◆ 作業内容
[A] コケの観察記録によると、採取したコケの葉の長さは多くの場合どれくらいか。
[B] コケの観察記録のうち、「岩清水の湧く岩壁にチョウチン」を含む語句から始まり「大きさを検討することにした。」で終わる部分を書き直してください。その際、「岩壁」を「崖」に置き換えてください。

◆ 本文抜粋
HOME  観察覚書:INDEX back


[標本番号:No.166   採集日:2007/03/31   採集地:群馬県、藤岡市]
[和名:オオバチョウチンゴケ   学名:Plagiomnium vesicatum]
 
2007年4月8日()
 
(a)
(a)
(b)
(b)
(c)
(c)
(d)
(d)
(e)
(e)
(f)
(f)
(g)
(g)
(h)
(h)
 岩清水の湧く岩壁にチョウチンゴケの仲間が群生していた(a)。多分オオバチョウチンゴケだろうとは思ったが、それにしてはあまりにも大きく厚い葉をつけたものがいくつもある(b)。そんなこともあって、念のために持ち帰って調べてみることにした。
 長く這う茎は5〜8cmほどのものが多いが、20cmを超えるものがある(c)。葉は楕円形で多くは長さ6〜8mmだが、10mmを超えるものがある(d)。オオバチョウチンゴケではなくてアツバチョウチンゴケかもしれないと思い、舷の様子と葉身細胞の大きさを検討することにした。

◆ 提供データ
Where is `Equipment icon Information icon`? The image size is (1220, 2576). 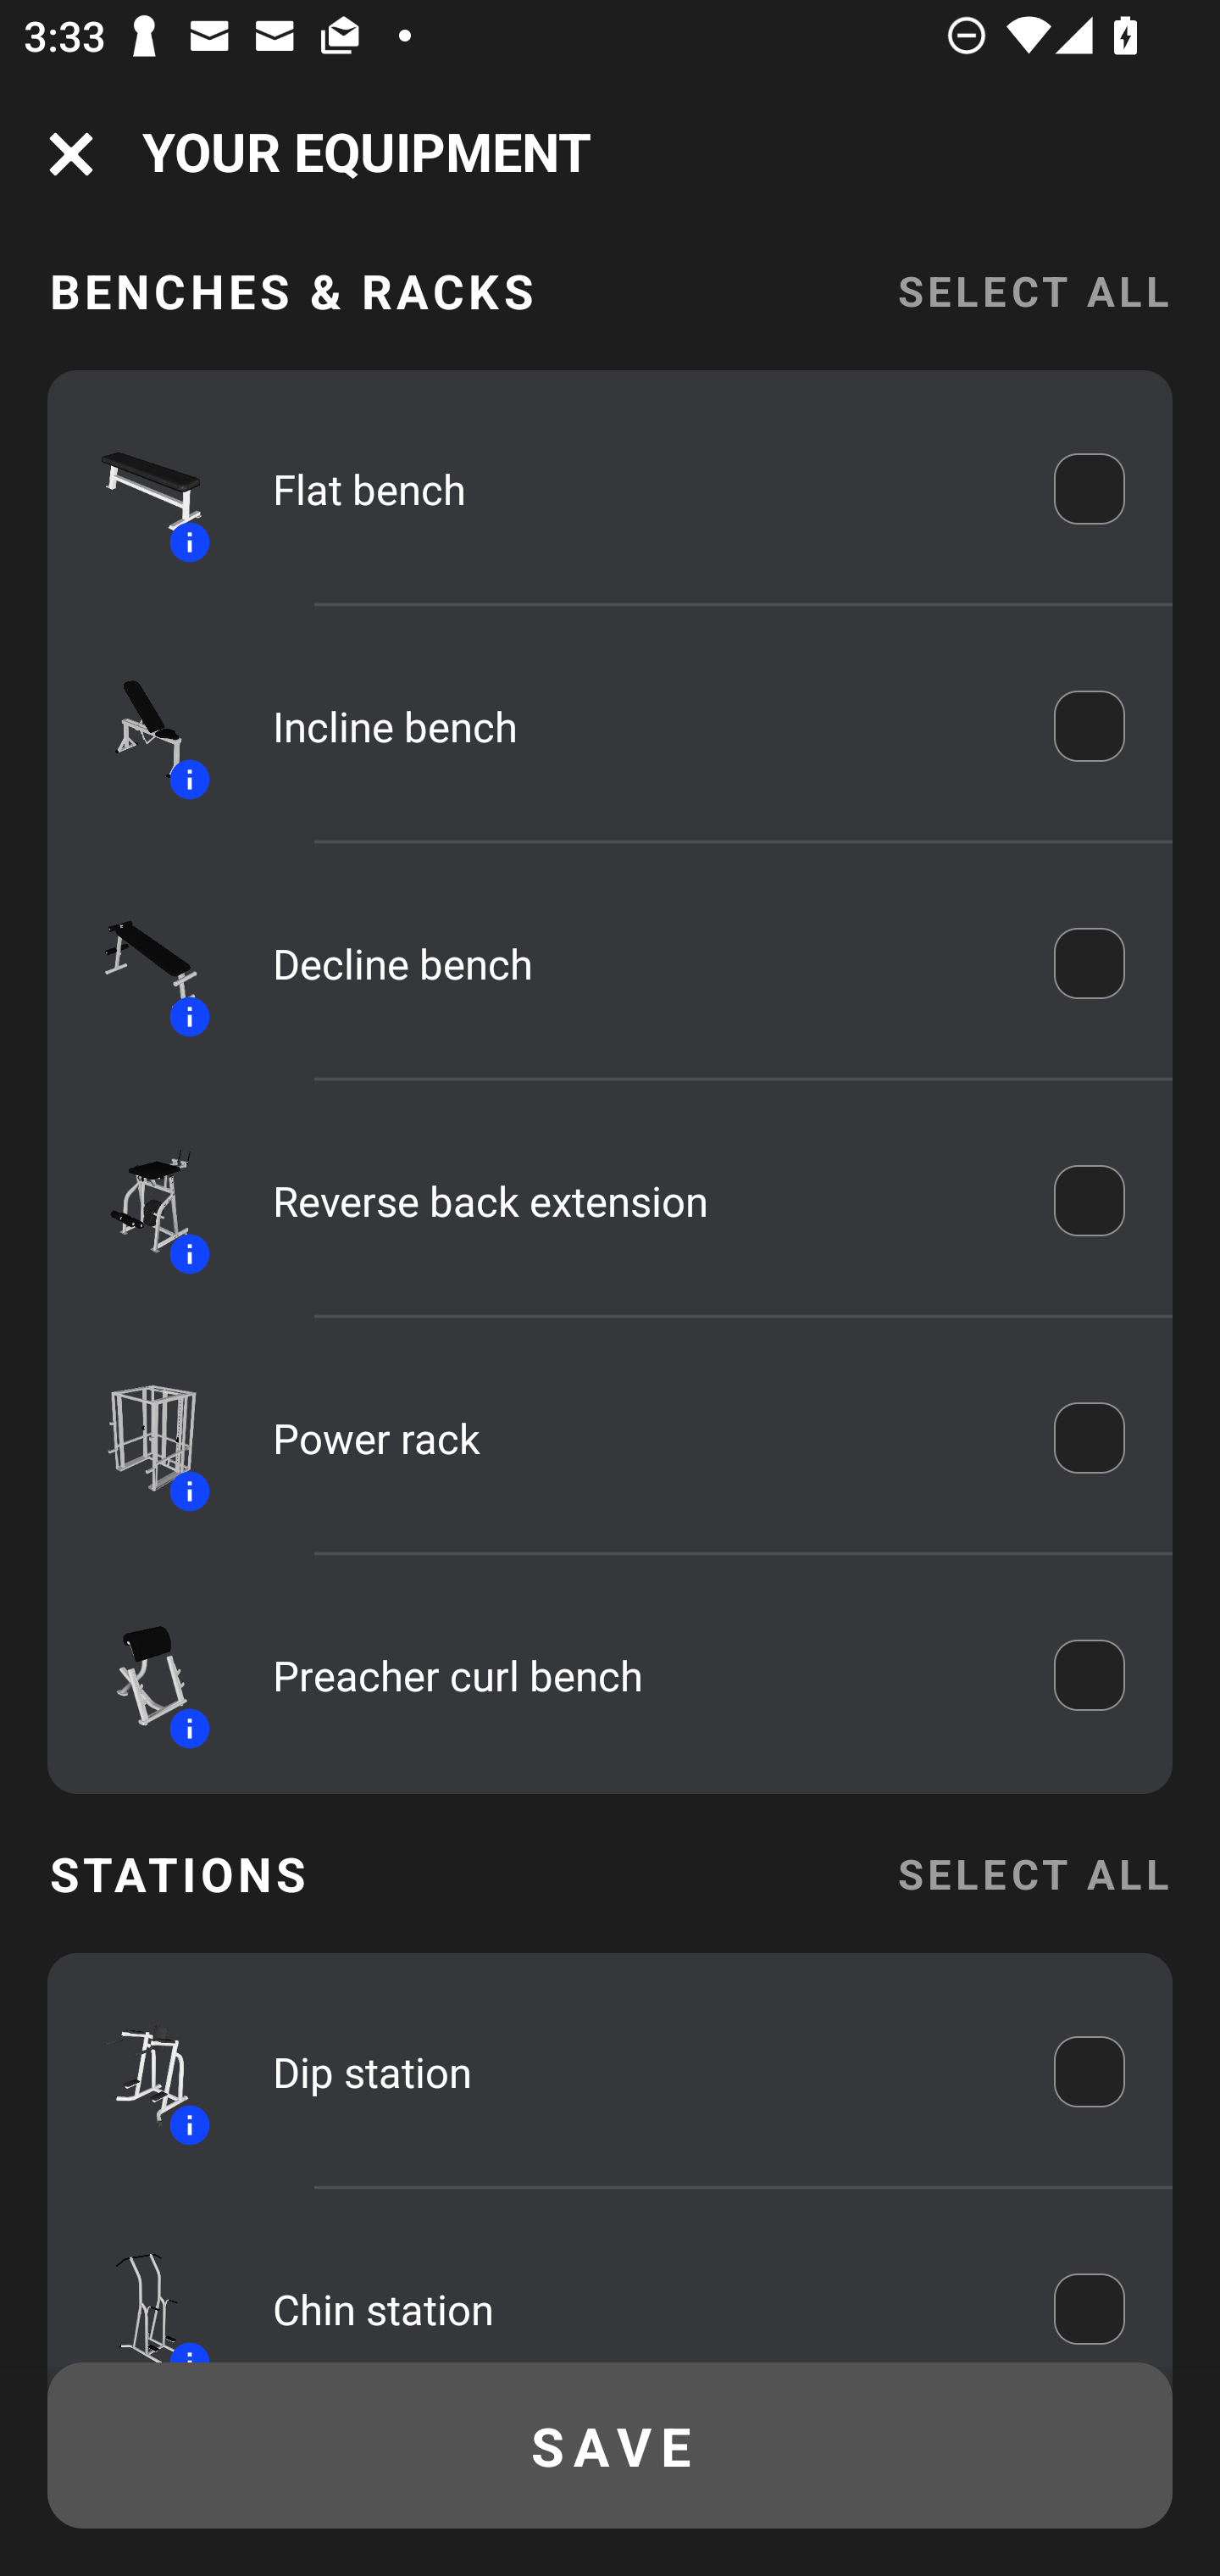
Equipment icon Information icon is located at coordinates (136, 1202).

◆ 各作業の出力
[A] 6〜8mm

[B]
岩清水の湧く崖にチョウチンゴケの仲間が群生していた(a)。多分オオバチョウチンゴケだろうとは思ったが、それにしてはあまりにも大きく厚い葉をつけたものがいくつもある(b)。そんなこともあって、念のために持ち帰って調べてみることにした。
 長く這う茎は5〜8cmほどのものが多いが、20cmを超えるものがある(c)。葉は楕円形で多くは長さ6〜8mmだが、10mmを超えるものがある(d)。オオバチョウチンゴケではなくてアツバチョウチンゴケかもしれないと思い、舷の様子と葉身細胞の大きさを検討することにした。